Parks College Hosts the 2017 Gateway to Space Conference, Receives Award
October 13, 2016
Aerospace & Mechanical Engineering, Parks College News, Research
The St. Louis Space Frontier, the local chapter of the National Space Society, held their annual Gateway to Space conference at Saint Louis University’s Parks College of Engineering, Aviation and Technology on Saturday, October 8, 2017. Attendees spent the day learning about topics in line with the National Space Society’s mission of promoting “people living and working in thriving communities beyond the Earth, and the use of the vast resources of space for the dramatic betterment of humanity.”

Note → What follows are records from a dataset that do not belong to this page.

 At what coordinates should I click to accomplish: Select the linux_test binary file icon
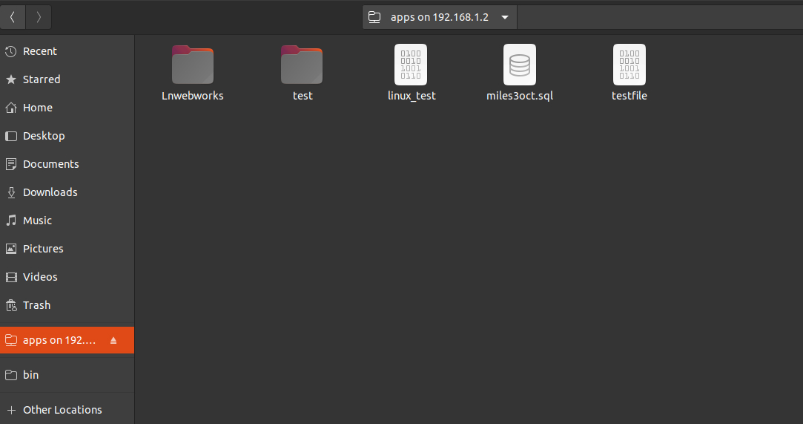pyautogui.click(x=411, y=65)

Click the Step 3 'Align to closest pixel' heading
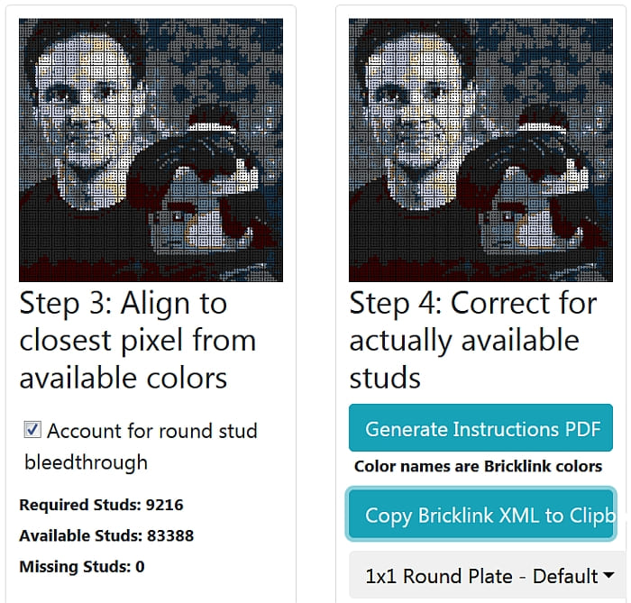pos(137,341)
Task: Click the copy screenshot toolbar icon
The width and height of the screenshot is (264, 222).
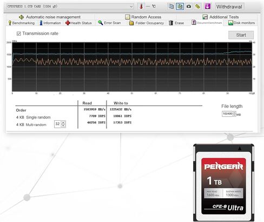Action: click(x=180, y=6)
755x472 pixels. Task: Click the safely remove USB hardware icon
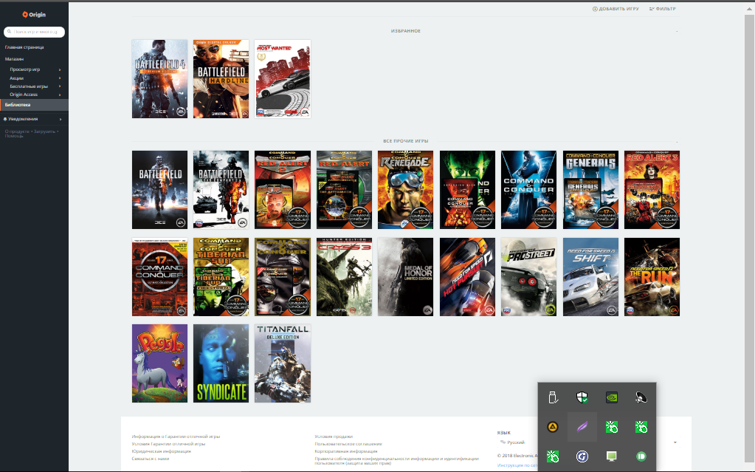(552, 397)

The conference hosted the keynote speaker Brian Stofiel, an entrepreneur in the aerospace engineering industry, who discussed his most recent projects with satellite orbital launch systems and encouraged those working in space technologies to continue to innovate. Other presentation topics ranged from “The Role of Bioreactors in Space Farms” to “Additive Manufacturing in Aerospace.” Parks College students also presented at the conference. Nicholas Mercadante, Cody Chlanda, and Kate Clements presented “Undergraduate-Led CubeSat Development” where they shared their achievements and challenges in the Space Systems Research Laboratory. Aris Simsarian, Nicholas Hunsaker, Michael Blaser, and Max Pittman presented about their work with the Rocket Propulsion Laboratory.

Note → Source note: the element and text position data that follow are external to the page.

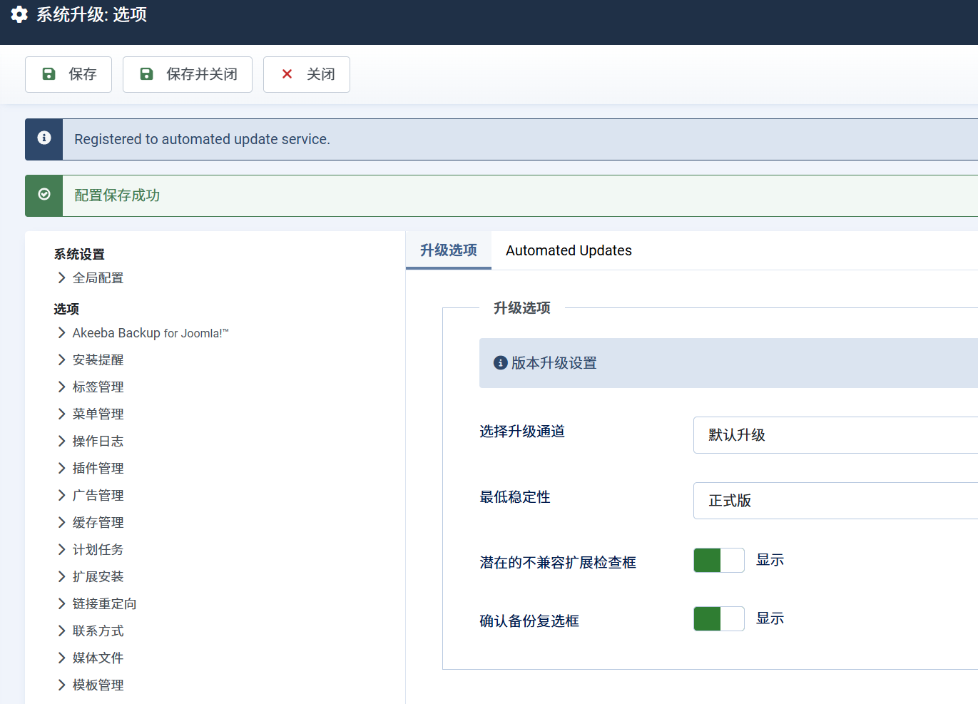Open the 选择升级通道 dropdown
The width and height of the screenshot is (978, 704).
click(x=835, y=435)
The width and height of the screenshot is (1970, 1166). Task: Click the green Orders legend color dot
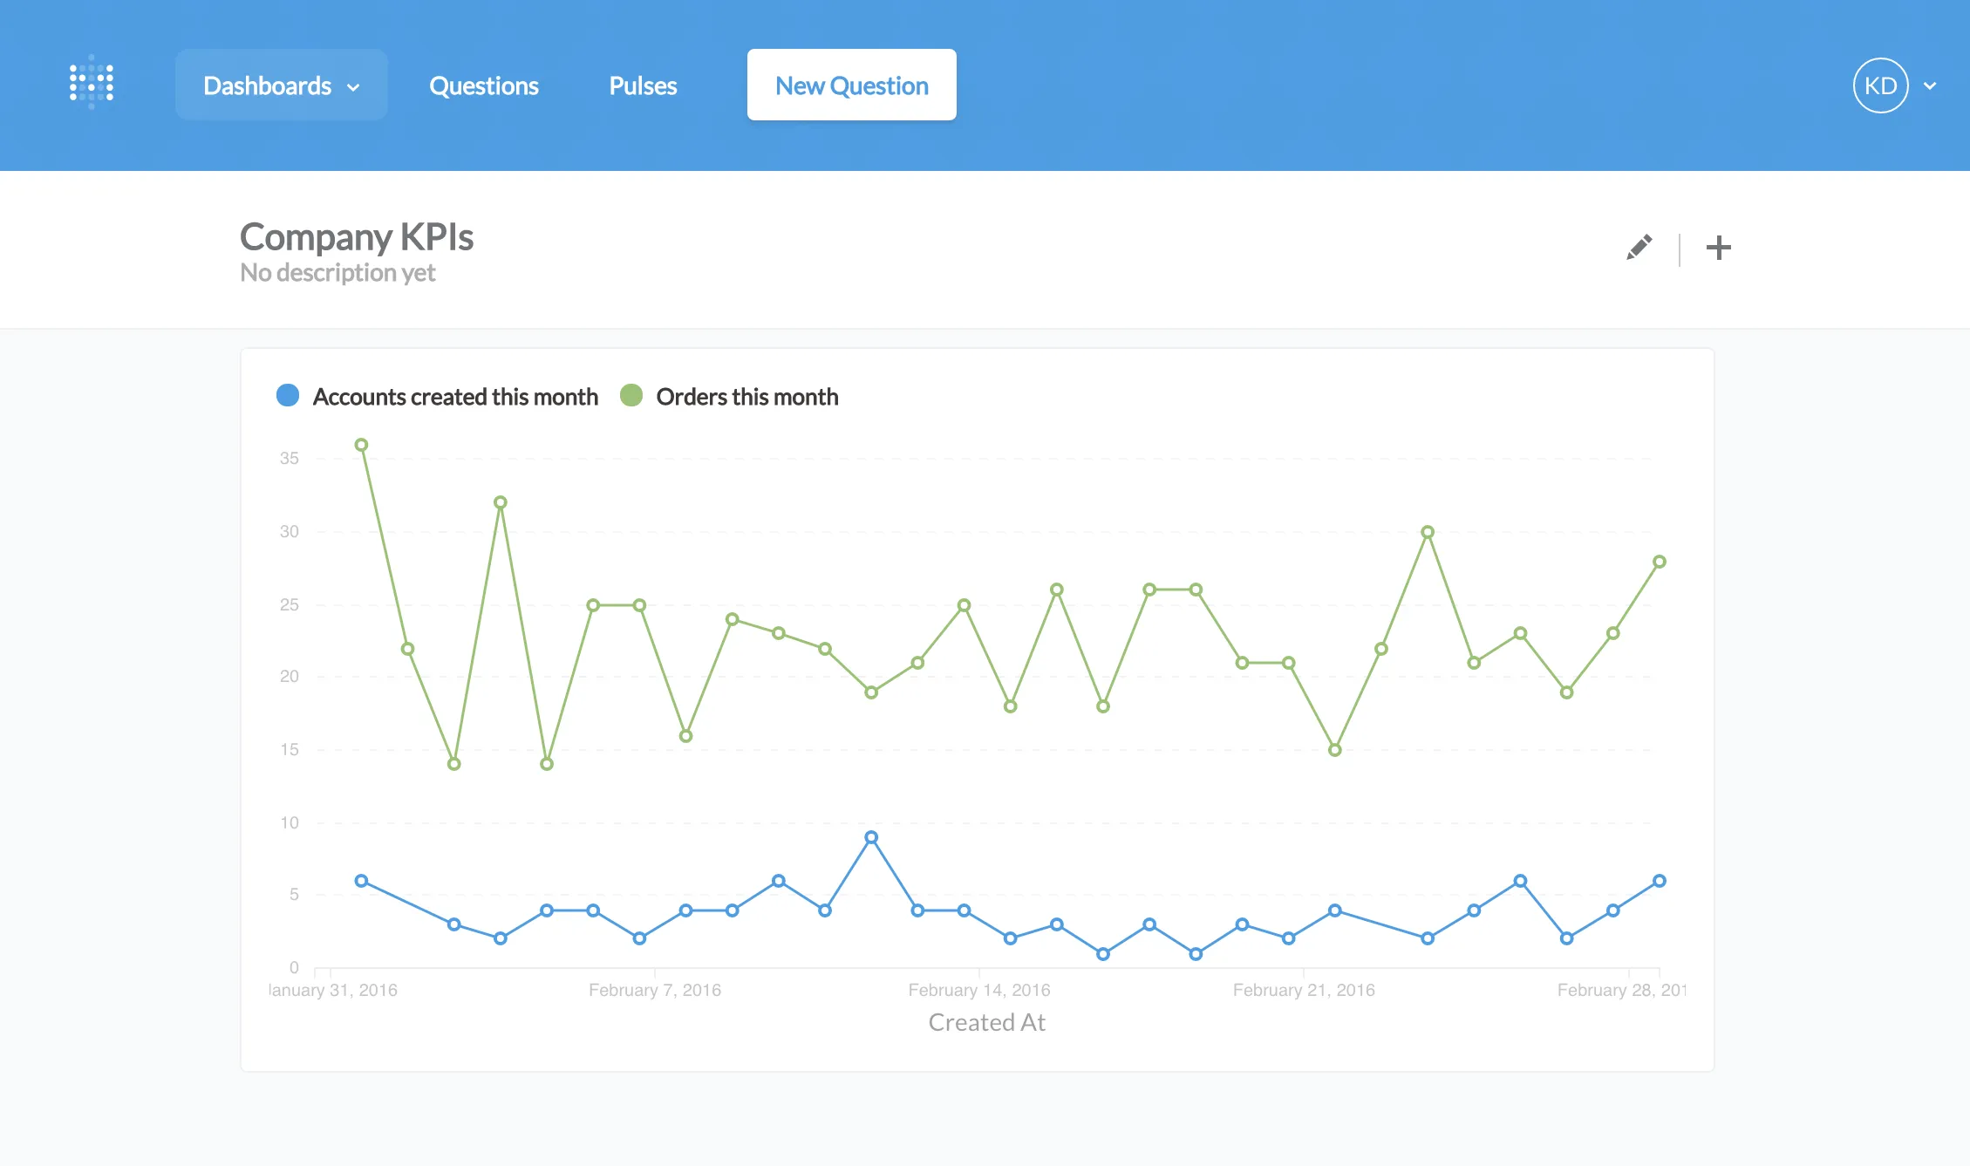pos(631,396)
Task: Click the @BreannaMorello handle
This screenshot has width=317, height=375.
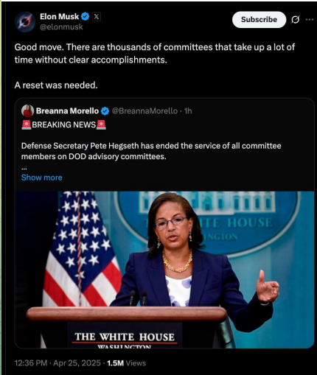Action: [144, 111]

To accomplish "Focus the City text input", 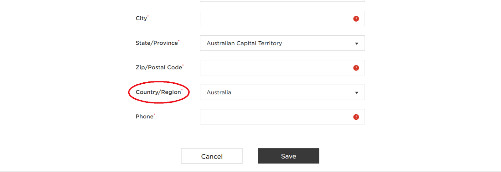I will pyautogui.click(x=282, y=18).
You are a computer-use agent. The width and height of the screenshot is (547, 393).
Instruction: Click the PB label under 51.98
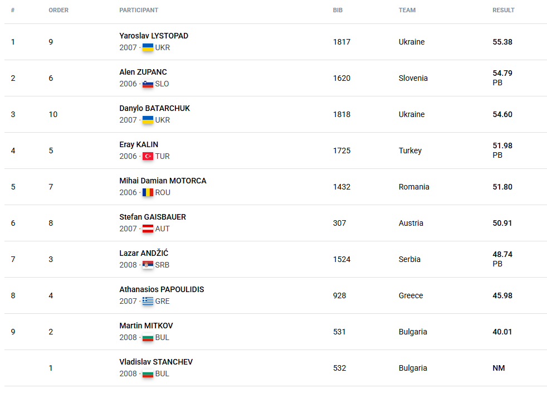tap(497, 155)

In 2014, the St. Louis Space Frontier started a tradition of giving the Gateway to Space award to St. Louis people and organizations that have impacted Space Exploration. This year, the organizational award was given to Parks College. Christine Nobbe, the Conference Chair and St. Louis Space Frontier Treasurer, explained that they chose to honor Parks College “for its historic contribution to aerospace engineering… Parks College has graduated many students who went on to contribute significantly to Space Exploration.”

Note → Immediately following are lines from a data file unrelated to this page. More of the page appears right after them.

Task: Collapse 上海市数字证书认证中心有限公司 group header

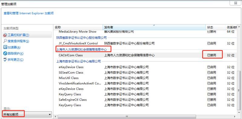Action: click(79, 61)
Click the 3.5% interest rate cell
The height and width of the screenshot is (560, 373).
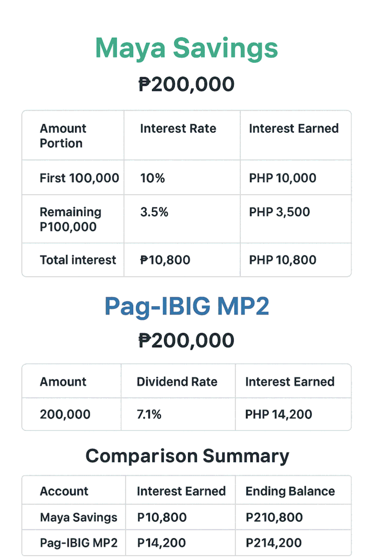pos(154,212)
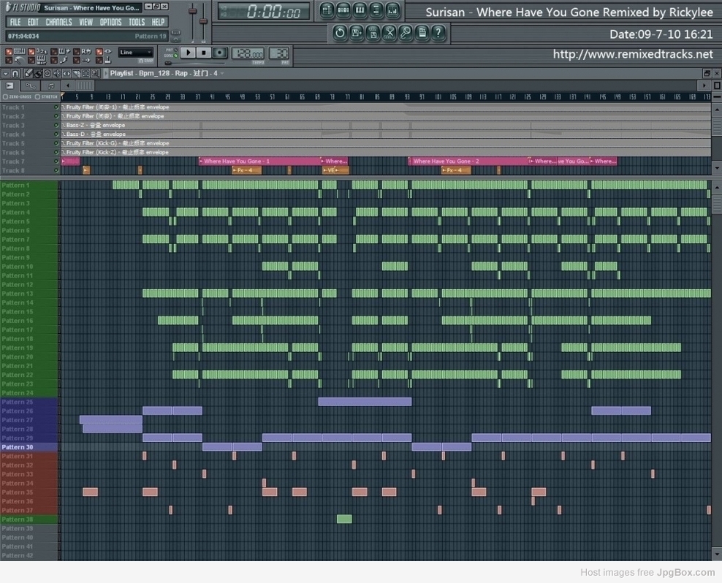The height and width of the screenshot is (583, 722).
Task: Start playback with the Play button
Action: pyautogui.click(x=188, y=53)
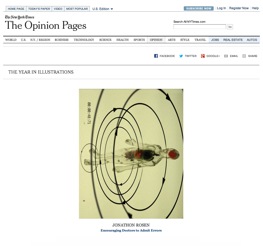Open the Real Estate section
This screenshot has width=263, height=246.
coord(233,40)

Jim Merriman of the St. Louis Space Frontier, who studied aerospace engineering at Parks College in 1968, presented the award to Dr. Riyadh Hindi, Parks College Associate Dean of Graduate Programs and Research. “I believe the education I received from Parks helped me to get my job as an assistant engineer at McDonnell Douglas in 1977 where I saw them building the Aft Propulsion System for the Space Shuttle Orbiter,” Merriman shared with the audience. “Besides graduating Gene Kranz, Parks College also graduated Kelly Beck who became a flight director for the International Space Station. Other graduates have also worked on Space projects. For these reasons, I and the other members of the St. Louis Space Frontier believe Parks College of Engineering, Aviation and Technology is deserving of this Gateway to Space award.”